Copy out the lines starting at the one containing "Expand the baseline" and ending at the one containing "This screenshot has height=725, width=826.".

*GIVEN INFORMATION*.
## begin

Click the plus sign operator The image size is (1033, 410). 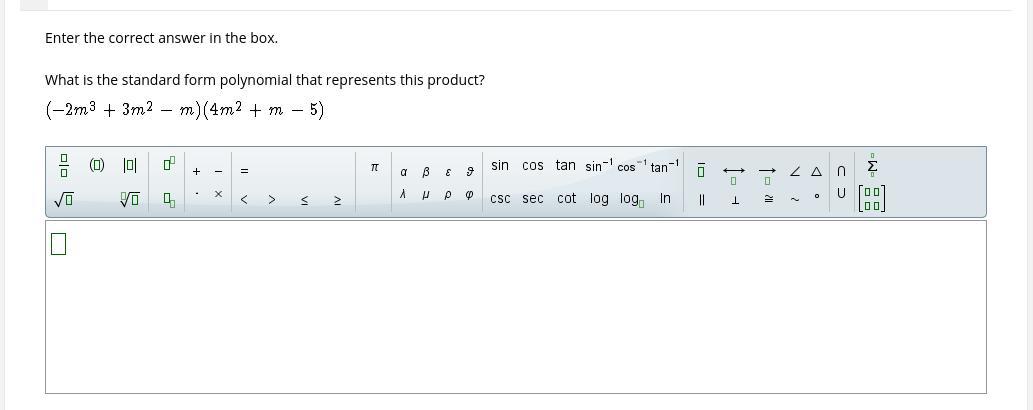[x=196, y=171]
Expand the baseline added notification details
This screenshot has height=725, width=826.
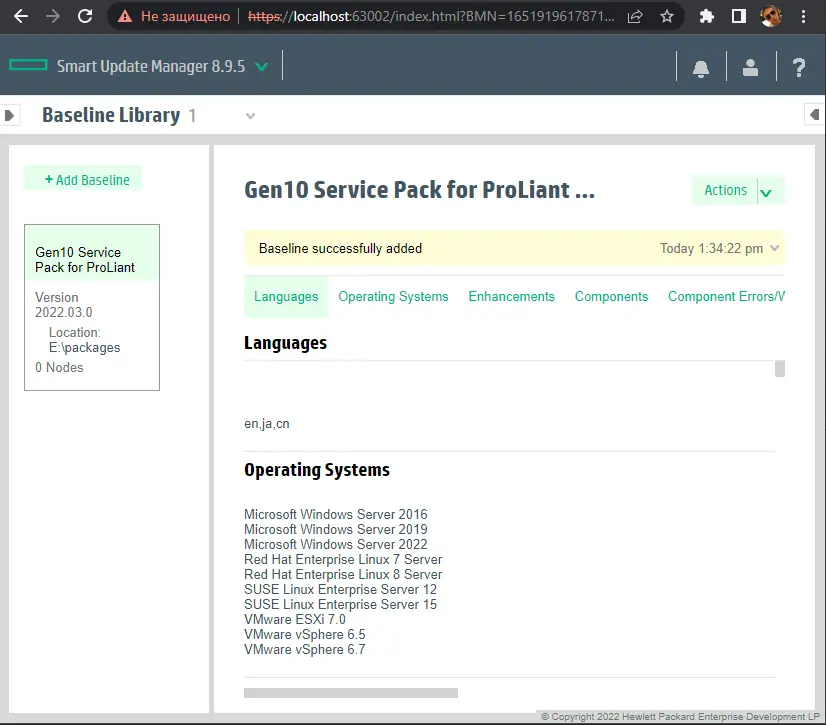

## end
## begin

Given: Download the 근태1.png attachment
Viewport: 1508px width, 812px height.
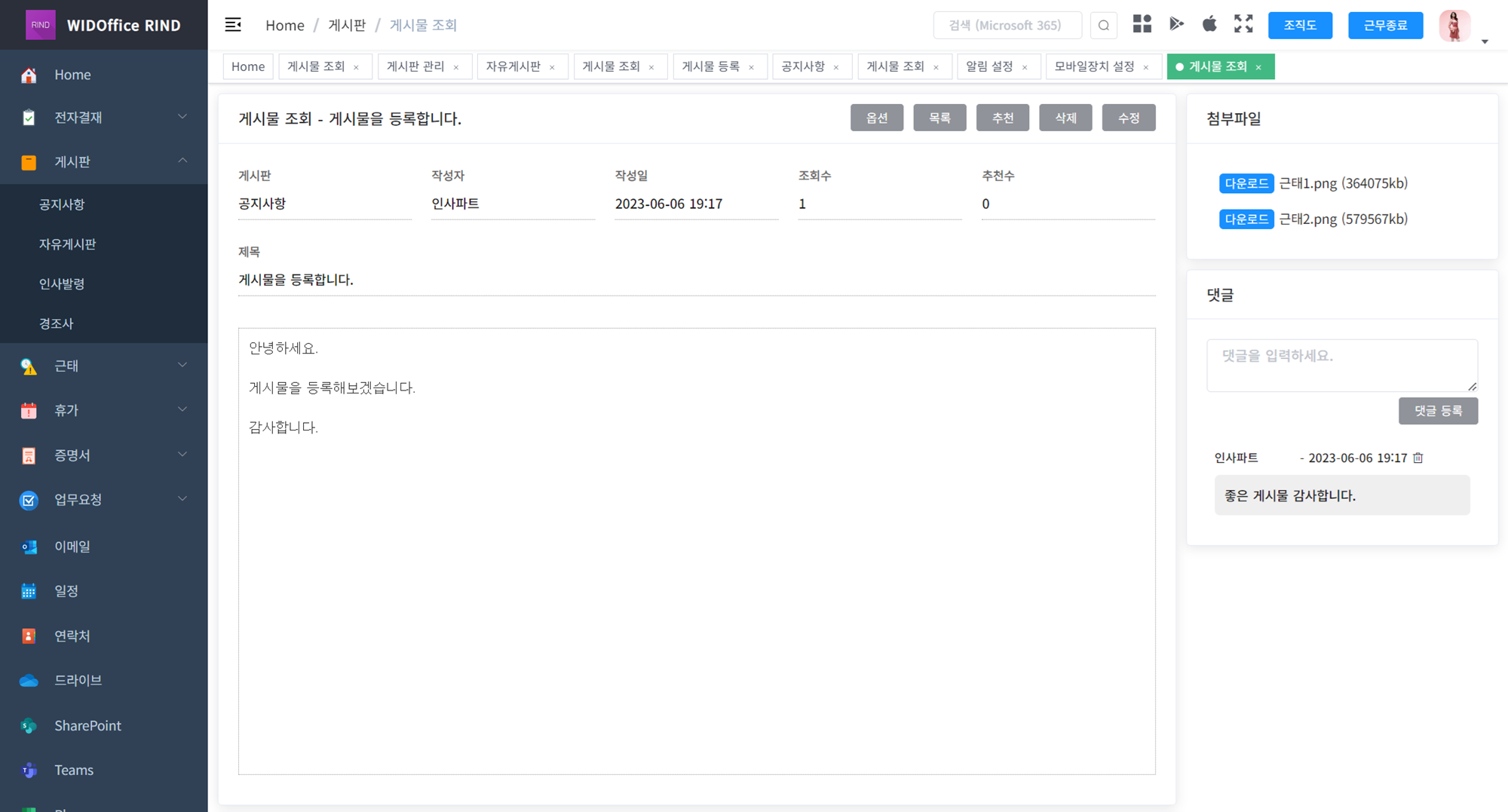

## end

*ANSWER FOR THIS EXERCISE*.
Expand the baseline added notification details
This screenshot has height=725, width=826.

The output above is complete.